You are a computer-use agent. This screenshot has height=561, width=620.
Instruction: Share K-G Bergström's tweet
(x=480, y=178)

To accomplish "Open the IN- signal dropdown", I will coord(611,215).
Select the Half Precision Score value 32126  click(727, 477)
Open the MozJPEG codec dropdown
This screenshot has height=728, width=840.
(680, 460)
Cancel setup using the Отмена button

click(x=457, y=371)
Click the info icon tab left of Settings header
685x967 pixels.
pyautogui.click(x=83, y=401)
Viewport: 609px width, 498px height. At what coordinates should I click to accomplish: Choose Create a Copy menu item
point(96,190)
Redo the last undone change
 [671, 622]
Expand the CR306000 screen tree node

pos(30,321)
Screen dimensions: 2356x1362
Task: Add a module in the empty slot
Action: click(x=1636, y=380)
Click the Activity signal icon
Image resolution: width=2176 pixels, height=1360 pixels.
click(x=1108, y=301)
****
§ **DO THIS**:
Render each line of the listing above as a Markdown table with the columns Row and Listing line. Number the rows and omit blank lines.

§ **OUTPUT FOR THIS TASK**:
| Row | Listing line |
|---|---|
| 1 | You are a computer-use agent. This screenshot has height=561, width=620. |
| 2 | Instruction: Share K-G Bergström's tweet |
| 3 | (x=480, y=178) |
| 4 | To accomplish "Open the IN- signal dropdown", I will coord(611,215). |
| 5 | Select the Half Precision Score value 32126  click(727, 477) |
| 6 | Open the MozJPEG codec dropdown |
| 7 | This screenshot has height=728, width=840. |
| 8 | (680, 460) |
| 9 | Cancel setup using the Отмена button |
| 10 | click(x=457, y=371) |
| 11 | Click the info icon tab left of Settings header |
| 12 | 685x967 pixels. |
| 13 | pyautogui.click(x=83, y=401) |
| 14 | Viewport: 609px width, 498px height. At what coordinates should I click to accomplish: Choose Create a Copy menu item |
| 15 | point(96,190) |
| 16 | Redo the last undone change |
| 17 |  [671, 622] |
| 18 | Expand the CR306000 screen tree node |
| 19 | pos(30,321) |
| 20 | Screen dimensions: 2356x1362 |
| 21 | Task: Add a module in the empty slot |
| 22 | Action: click(x=1636, y=380) |
| 23 | Click the Activity signal icon |
| 24 | Image resolution: width=2176 pixels, height=1360 pixels. |
| 25 | click(x=1108, y=301) |